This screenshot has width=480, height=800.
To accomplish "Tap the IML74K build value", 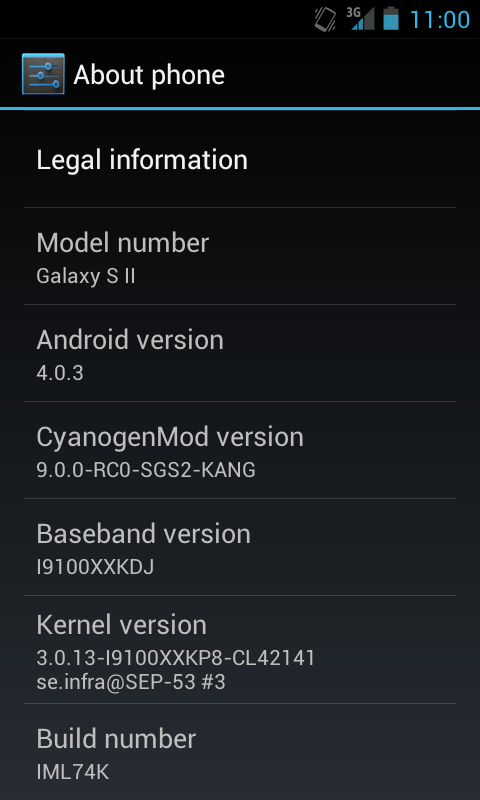I will (x=72, y=771).
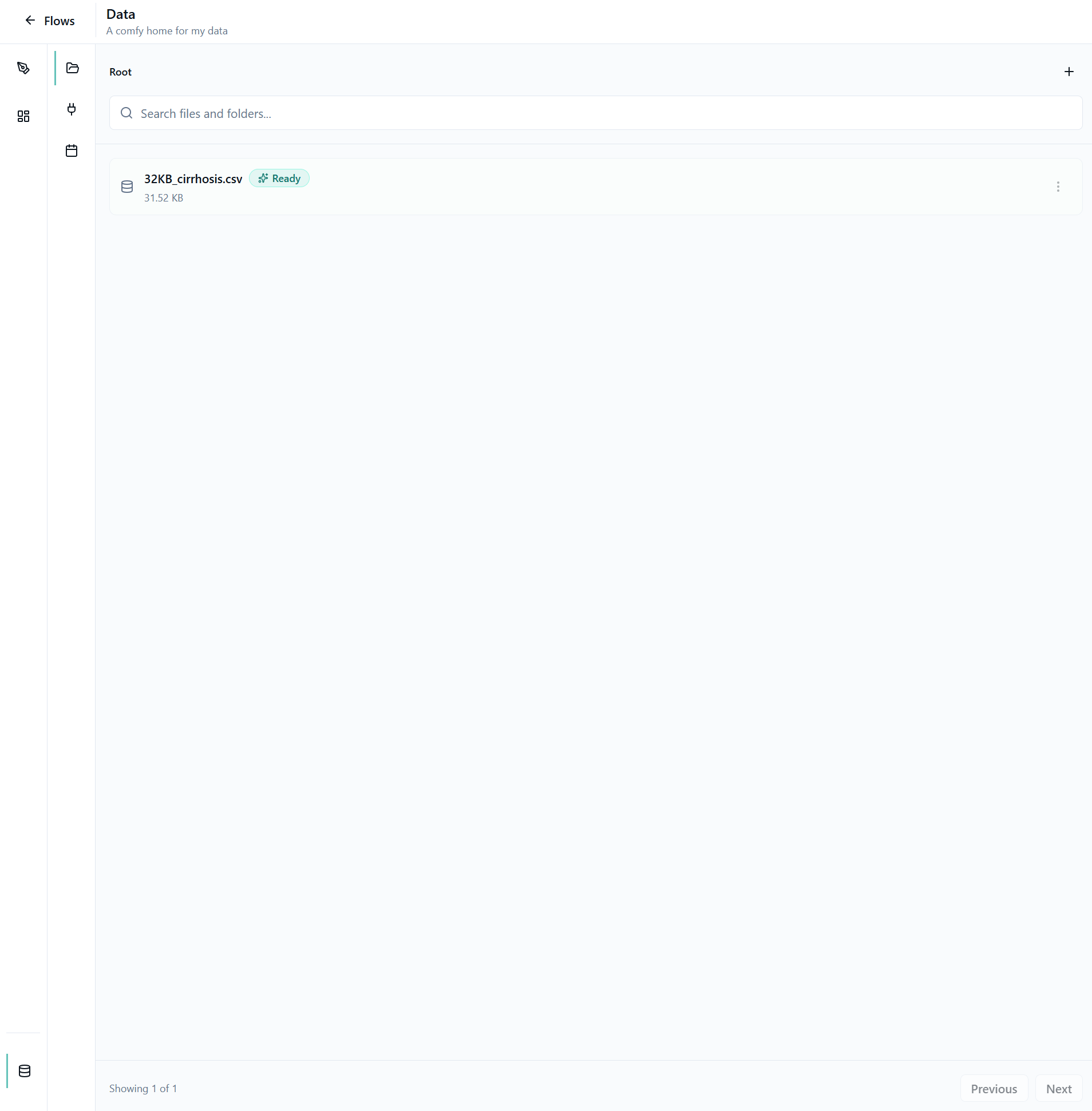Image resolution: width=1092 pixels, height=1111 pixels.
Task: Open the pen tool sidebar icon
Action: (23, 68)
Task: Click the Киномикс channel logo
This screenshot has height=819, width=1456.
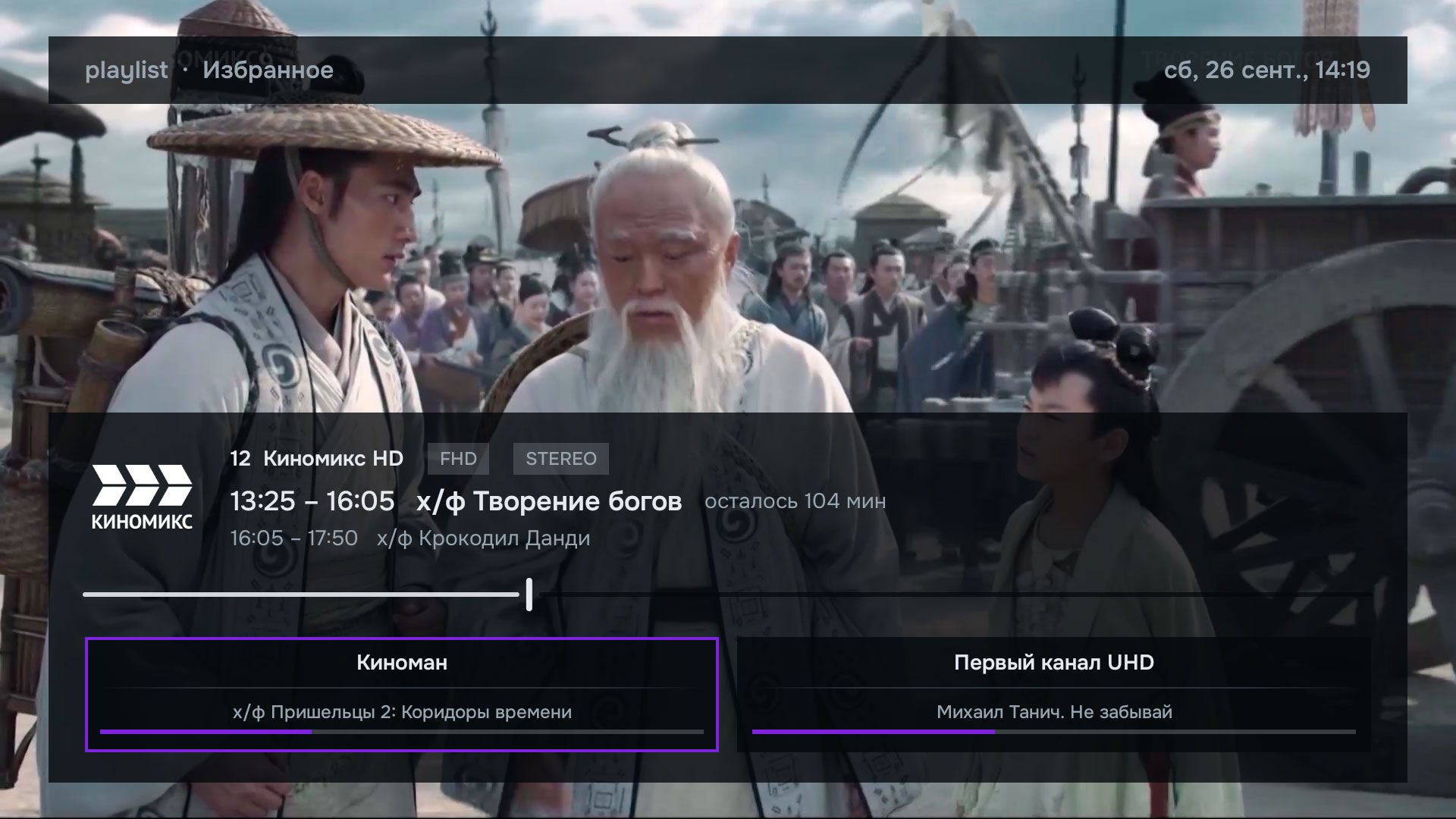Action: click(x=142, y=497)
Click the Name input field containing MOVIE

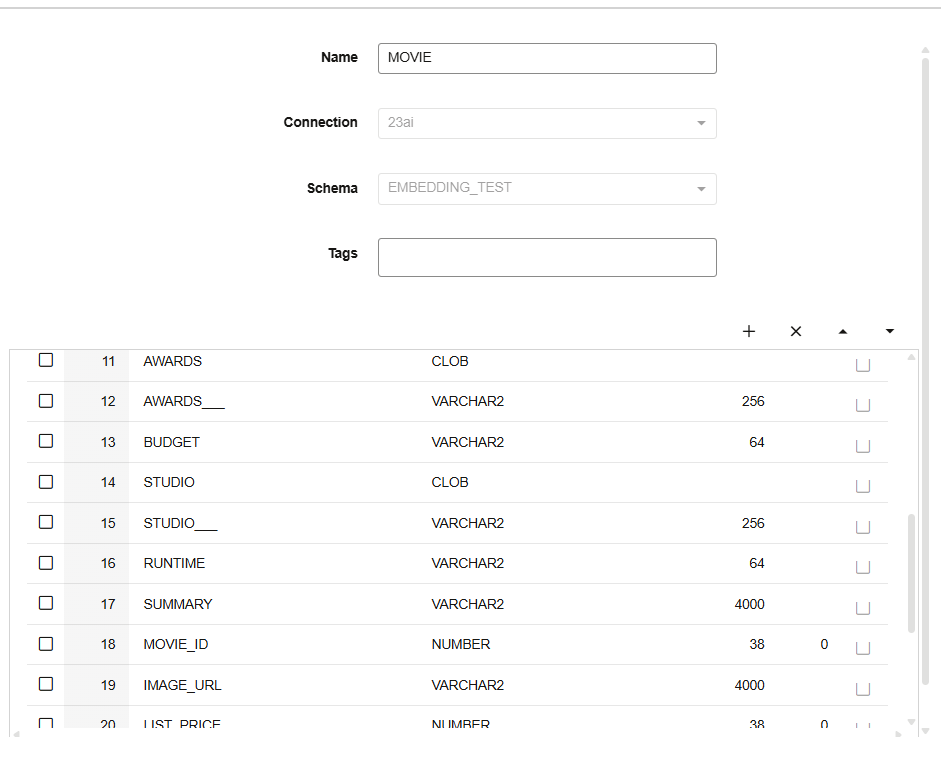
▬▬▬
Write out, word for word, the line containing "This screenshot has height=819, width=1456." and each line after it to the end of the data, and nothing more. Drop the pictures.

This screenshot has height=819, width=1456.
Action: click(x=142, y=497)
Click the Name input field containing MOVIE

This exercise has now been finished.